Specify the options below to configure multiple Input extractor:

Name Description Category
extractorName Logical name identifying this extractor General
extractorEnabled A JavaScript expression that must be evaluated as 'truthy' to enable the extractor General
extractorTargetInput Regex pattern identifying all inputs to which this extractor should be applied General
extractorType The method used to extract values from the event. Possible values:[json, pattern] General
extractorGroup Name of group of extractors which will run together General
extractorActions Actions in the form of actionType:name. Possible values:[captureAll, captureFirst, captureLast, captureArrays, captureFirstArray, captureLastArray, captureDefault, captureField, setOuterText, drop, redact, noTransform] General
extractorFilter Regex pattern to match for the extractor to be applied Pattern
extractorPattern For regex extractors, the pattern for capturing named match groups. For JSON, the segment of text within events to scan for objects Pattern
extractorForeach Name of options group for whose instances to create matching extractors Advanced

General

extractorName

Logical name identifying this extractor.

Type Required Category
String General

Provides a logical name (e.g., 'message') for this JSON/regex extractor that target input(s) can reference to apply this extractor to events which the produce.

extractorEnabled

A JavaScript expression that must be evaluated as 'truthy' to enable the extractor.

Type Default Category
Boolean true General

enables/disables this extractor. If set, the JavaScript expression returns a truthy value to enable the extractor. For example, to configure this value to use a startup argument/shell variable, use:

extractor:
   name: myExtractor
   enabled: TenXEnv.get("performExtraction") 
  ... 

extractorTargetInput

Regex pattern identifying all inputs to which this extractor should be applied.

Type Default Category
String "" General

Defines a regex pattern identifying all inputs to which this extractor should be applied.

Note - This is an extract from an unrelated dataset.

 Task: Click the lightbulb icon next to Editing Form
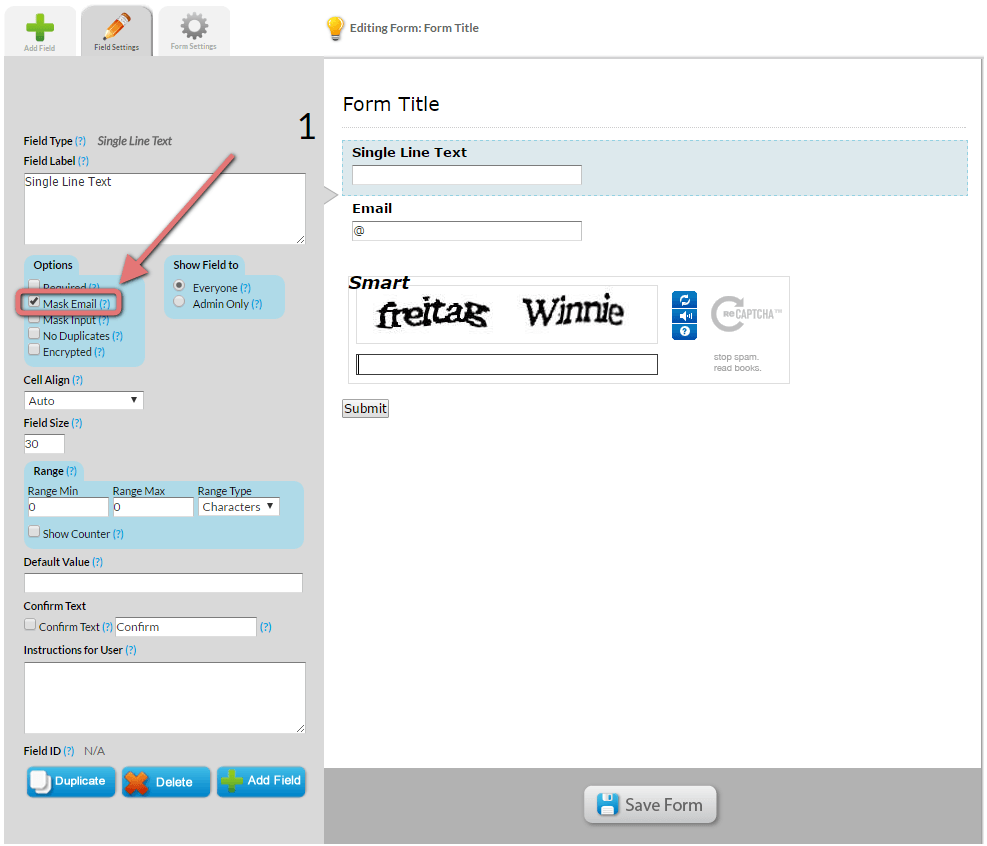tap(334, 29)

For example, to apply an extractor to a datadog input, specify:

extractor:
  name: message
  type: json
  targetInput: datadog
  actions:
  - captureAll:message 

This argument enables applying this extractor to input(s) without changing their definition. vs. directly the input referencing the extractor directly via extractorName.

extractorType

The method used to extract values from the event. Possible values:[json, pattern].

Type Required Category
String General

Sets the type of extraction method to select, drop and redact values from a target input stream. Possible values:

  • json: scan events for JSON objects containing fields specified in extractorActions.
  • pattern: scan events for regex named capture groups of the pattern set by extractorPattern.

extractorGroup

Name of group of extractors which will run together.

Type Default Category
String "" General

Defines the name of extractor group this extractor will belong to. extractors of the same group will attempt to run together on events in a single processing pass to improve performance.

extractorActions

Actions in the form of actionType:name. Possible values:[captureAll, captureFirst, captureLast, captureArrays, captureFirstArray, captureLastArray, captureDefault, captureField, setOuterText, drop, redact, noTransform].

Type Default Category
List [] General

Defines a list of actions defined as: 'actionType:name:alias' (e.g., 'captureAll:message:alias') to capture and redact values to transform into TenXObjects.

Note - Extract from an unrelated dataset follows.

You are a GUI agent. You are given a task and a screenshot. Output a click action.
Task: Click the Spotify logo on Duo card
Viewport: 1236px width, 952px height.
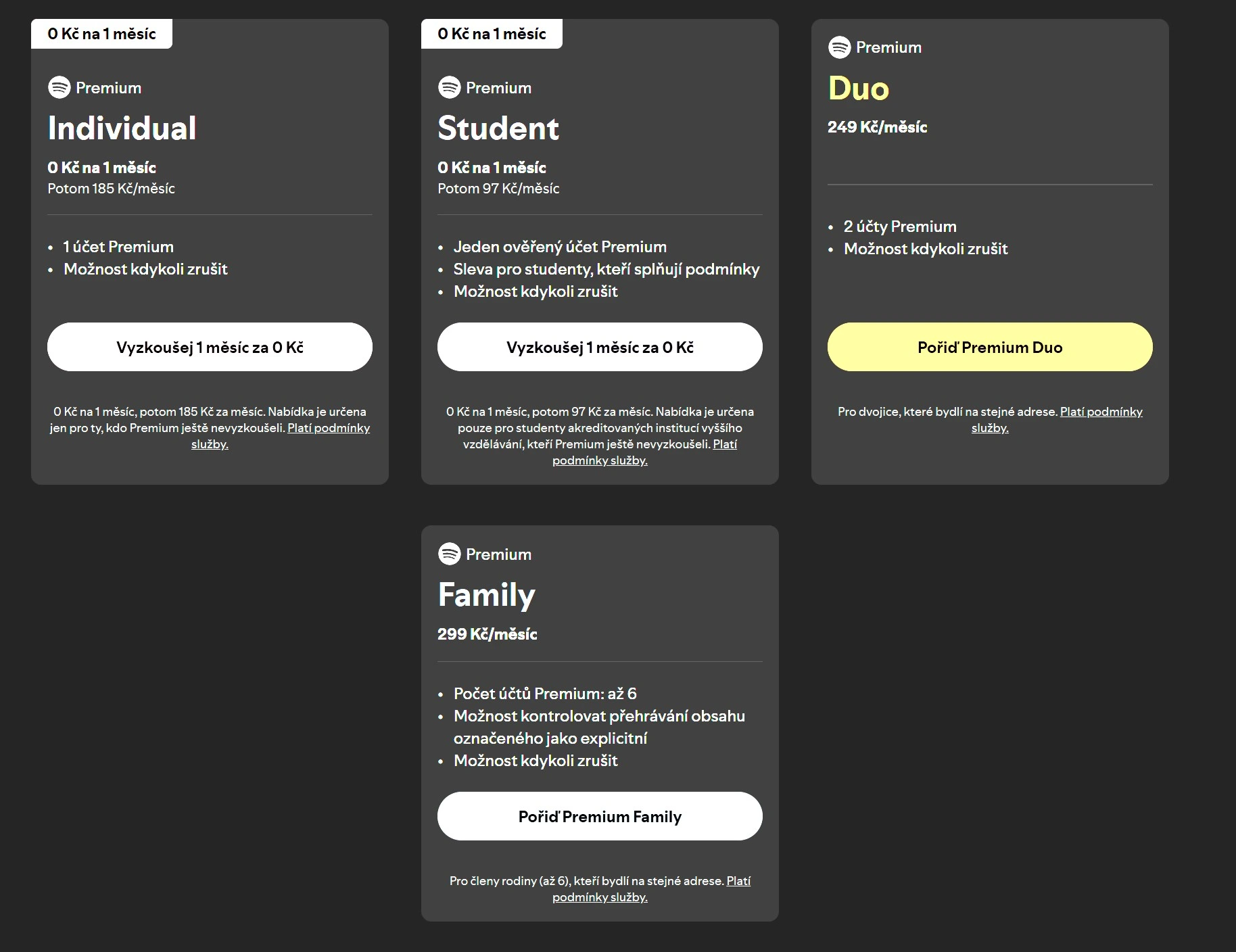[840, 47]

For JSON extractors, 'name' refers to a field to look for in events and the value to which to apply the 'actionType'. This can be in the form of 'x.y.z' which will match internal fields in the json. For example: 'metadata.id' will match the 'id' field of the 'metadata' object in {"metadata": {"id": "1234"}}

For regex extractors, 'name' refers to a regex pattern match group defined by 'extractorPattern' to which to apply the 'actionType'.

This setting must be specified when extractorType = 'json'. If not specified and extractorType is 'pattern', the 'extractorPattern' pattern scans for regex capture groups, performing on each as'captureAll' action.

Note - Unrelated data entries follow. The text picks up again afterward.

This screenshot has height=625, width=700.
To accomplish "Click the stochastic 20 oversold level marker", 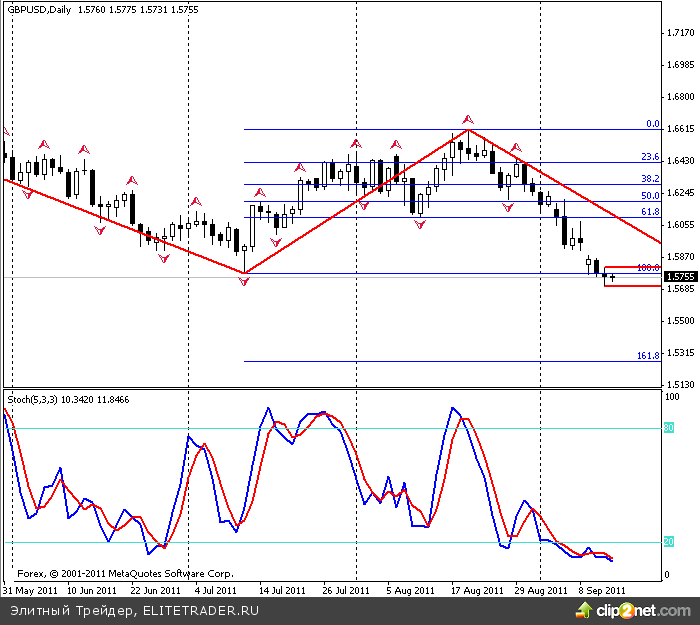I will click(669, 542).
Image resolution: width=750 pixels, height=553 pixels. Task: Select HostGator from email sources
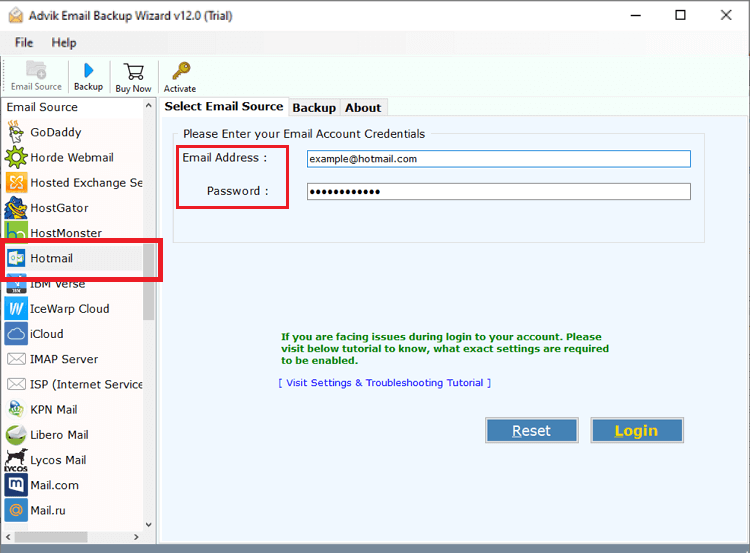coord(59,208)
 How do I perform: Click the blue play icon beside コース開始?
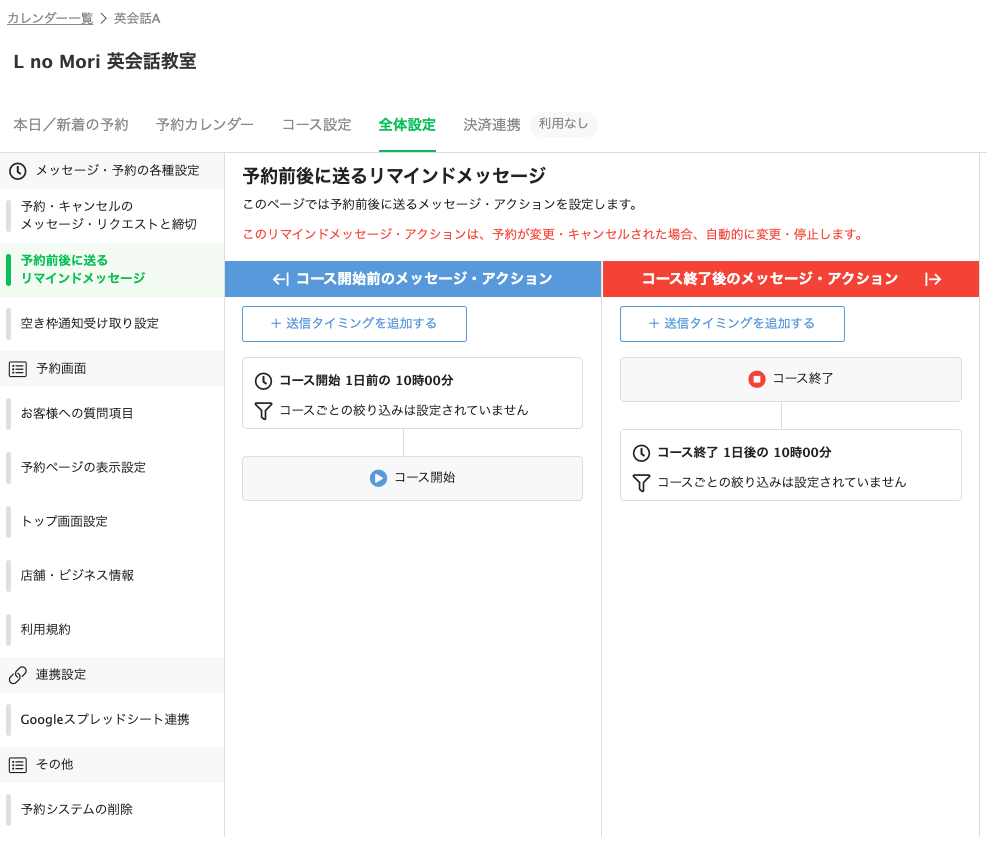pos(378,478)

The 'alias' part is optional, and if provided is used to reference the object as it's name. This is useful when multiple extractors are used to extract different things which are later used in the same way.

If no capture groups are defined, any matches of the pattern within the input text line are captured.

Pattern

extractorFilter

Regex pattern to match for the extractor to be applied.

Type Default Category
String "" Pattern

Specifies a regex pattern an event must match to scan for JSON fields/regex pattern capture groups. This argument provides a way to rule out events from being transformed into TenXObject. To select events failing to meet this filter, define a captureDefault action.

extractorPattern

For regex extractors, the pattern for capturing named match groups. For JSON, the segment of text within events to scan for objects.

Type Default Category
String "" Pattern

Defines a regex pattern that applies to events read from an input stream.

For extractorType = pattern, matching groups are used as the 'name' portions of actions specified by 'extractorActions'.

If extractorType = json, only scan events for JSONs within the boundaries of the pattern's matches.

Advanced

extractorForeach

Name of options group for whose instances to create matching extractors.

Type Default Category
String "" Advanced

Specifies the name of an options group for whose instances to replicate this extractor. For example, the Elastic input defines the 'elastic' options group and configures an extractor to apply to each input stream created from its configured instances.


This unit is defined in extract/unit.yaml.